REQUIRED WORK: Arrange every line of the material below as a Markdown table with the columns Row and Content, numbering the rows consecutively and leaving out blank lines.

[START ENTRIES SUPPLIED]

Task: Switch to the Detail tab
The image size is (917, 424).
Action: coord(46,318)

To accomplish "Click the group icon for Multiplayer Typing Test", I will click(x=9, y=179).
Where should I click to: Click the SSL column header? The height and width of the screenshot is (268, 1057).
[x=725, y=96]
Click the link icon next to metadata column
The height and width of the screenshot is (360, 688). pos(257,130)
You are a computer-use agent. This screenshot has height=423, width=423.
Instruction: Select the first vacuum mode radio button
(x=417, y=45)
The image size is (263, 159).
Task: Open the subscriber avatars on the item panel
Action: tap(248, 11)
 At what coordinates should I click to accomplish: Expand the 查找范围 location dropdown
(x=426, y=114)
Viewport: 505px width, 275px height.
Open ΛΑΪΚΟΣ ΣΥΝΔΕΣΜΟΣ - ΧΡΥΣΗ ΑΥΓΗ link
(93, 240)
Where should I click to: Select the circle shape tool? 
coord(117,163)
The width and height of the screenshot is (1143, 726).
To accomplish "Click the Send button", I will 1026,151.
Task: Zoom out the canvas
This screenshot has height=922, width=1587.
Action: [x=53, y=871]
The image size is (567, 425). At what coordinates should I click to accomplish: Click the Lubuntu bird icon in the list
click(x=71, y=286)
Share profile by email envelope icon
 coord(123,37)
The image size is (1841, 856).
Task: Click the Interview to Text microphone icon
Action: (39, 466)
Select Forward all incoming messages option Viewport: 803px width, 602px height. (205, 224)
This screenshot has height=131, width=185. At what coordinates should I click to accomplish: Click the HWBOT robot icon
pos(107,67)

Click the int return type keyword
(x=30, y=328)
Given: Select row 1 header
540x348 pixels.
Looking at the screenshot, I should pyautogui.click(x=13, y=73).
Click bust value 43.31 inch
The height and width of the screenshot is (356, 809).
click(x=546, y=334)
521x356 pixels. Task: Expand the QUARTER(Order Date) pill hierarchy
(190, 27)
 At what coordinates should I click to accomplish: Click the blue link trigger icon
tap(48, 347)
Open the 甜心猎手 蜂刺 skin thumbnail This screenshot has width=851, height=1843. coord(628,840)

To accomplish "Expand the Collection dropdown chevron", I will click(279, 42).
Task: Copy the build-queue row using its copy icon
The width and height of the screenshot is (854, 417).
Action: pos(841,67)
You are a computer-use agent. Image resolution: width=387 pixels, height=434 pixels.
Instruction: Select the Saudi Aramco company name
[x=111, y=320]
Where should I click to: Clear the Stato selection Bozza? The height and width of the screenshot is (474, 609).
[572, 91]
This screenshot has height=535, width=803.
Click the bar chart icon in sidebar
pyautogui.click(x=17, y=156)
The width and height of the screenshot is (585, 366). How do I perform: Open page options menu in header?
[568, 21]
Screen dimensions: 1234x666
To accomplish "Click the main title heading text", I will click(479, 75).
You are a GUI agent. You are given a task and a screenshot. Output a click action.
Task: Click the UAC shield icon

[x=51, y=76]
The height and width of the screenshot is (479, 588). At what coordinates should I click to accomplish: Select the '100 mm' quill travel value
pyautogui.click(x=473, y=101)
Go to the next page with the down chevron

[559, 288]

[END ENTRIES SUPPLIED]

THE OUTPUT:
| Row | Content |
|---|---|
| 1 | Task: Switch to the Detail tab |
| 2 | The image size is (917, 424). |
| 3 | Action: coord(46,318) |
| 4 | To accomplish "Click the group icon for Multiplayer Typing Test", I will click(x=9, y=179). |
| 5 | Where should I click to: Click the SSL column header? The height and width of the screenshot is (268, 1057). |
| 6 | [x=725, y=96] |
| 7 | Click the link icon next to metadata column |
| 8 | The height and width of the screenshot is (360, 688). pos(257,130) |
| 9 | You are a computer-use agent. This screenshot has height=423, width=423. |
| 10 | Instruction: Select the first vacuum mode radio button |
| 11 | (x=417, y=45) |
| 12 | The image size is (263, 159). |
| 13 | Task: Open the subscriber avatars on the item panel |
| 14 | Action: tap(248, 11) |
| 15 |  At what coordinates should I click to accomplish: Expand the 查找范围 location dropdown |
| 16 | (x=426, y=114) |
| 17 | Viewport: 505px width, 275px height. |
| 18 | Open ΛΑΪΚΟΣ ΣΥΝΔΕΣΜΟΣ - ΧΡΥΣΗ ΑΥΓΗ link |
| 19 | (93, 240) |
| 20 | Where should I click to: Select the circle shape tool?  |
| 21 | coord(117,163) |
| 22 | The width and height of the screenshot is (1143, 726). |
| 23 | To accomplish "Click the Send button", I will 1026,151. |
| 24 | Task: Zoom out the canvas |
| 25 | This screenshot has height=922, width=1587. |
| 26 | Action: [x=53, y=871] |
| 27 | The image size is (567, 425). At what coordinates should I click to accomplish: Click the Lubuntu bird icon in the list |
| 28 | click(x=71, y=286) |
| 29 | Share profile by email envelope icon |
| 30 |  coord(123,37) |
| 31 | The image size is (1841, 856). |
| 32 | Task: Click the Interview to Text microphone icon |
| 33 | Action: (39, 466) |
| 34 | Select Forward all incoming messages option Viewport: 803px width, 602px height. (205, 224) |
| 35 | This screenshot has height=131, width=185. At what coordinates should I click to accomplish: Click the HWBOT robot icon |
| 36 | pos(107,67) |
| 37 | Click the int return type keyword |
| 38 | (x=30, y=328) |
| 39 | Given: Select row 1 header |
| 40 | 540x348 pixels. |
| 41 | Looking at the screenshot, I should pyautogui.click(x=13, y=73). |
| 42 | Click bust value 43.31 inch |
| 43 | The height and width of the screenshot is (356, 809). |
| 44 | click(x=546, y=334) |
| 45 | 521x356 pixels. Task: Expand the QUARTER(Order Date) pill hierarchy |
| 46 | (190, 27) |
| 47 |  At what coordinates should I click to accomplish: Click the blue link trigger icon |
| 48 | tap(48, 347) |
| 49 | Open the 甜心猎手 蜂刺 skin thumbnail This screenshot has width=851, height=1843. coord(628,840) |
| 50 | To accomplish "Expand the Collection dropdown chevron", I will click(279, 42). |
| 51 | Task: Copy the build-queue row using its copy icon |
| 52 | The width and height of the screenshot is (854, 417). |
| 53 | Action: pos(841,67) |
| 54 | You are a computer-use agent. Image resolution: width=387 pixels, height=434 pixels. |
| 55 | Instruction: Select the Saudi Aramco company name |
| 56 | [x=111, y=320] |
| 57 | Where should I click to: Clear the Stato selection Bozza? The height and width of the screenshot is (474, 609). |
| 58 | [572, 91] |
| 59 | This screenshot has height=535, width=803. |
| 60 | Click the bar chart icon in sidebar |
| 61 | pyautogui.click(x=17, y=156) |
| 62 | The width and height of the screenshot is (585, 366). How do I perform: Open page options menu in header? |
| 63 | [568, 21] |
| 64 | Screen dimensions: 1234x666 |
| 65 | To accomplish "Click the main title heading text", I will click(479, 75). |
| 66 | You are a GUI agent. You are given a task and a screenshot. Output a click action. |
| 67 | Task: Click the UAC shield icon |
| 68 | [x=51, y=76] |
| 69 | The height and width of the screenshot is (479, 588). At what coordinates should I click to accomplish: Select the '100 mm' quill travel value |
| 70 | pyautogui.click(x=473, y=101) |
| 71 | Go to the next page with the down chevron |
| 72 | [559, 288] |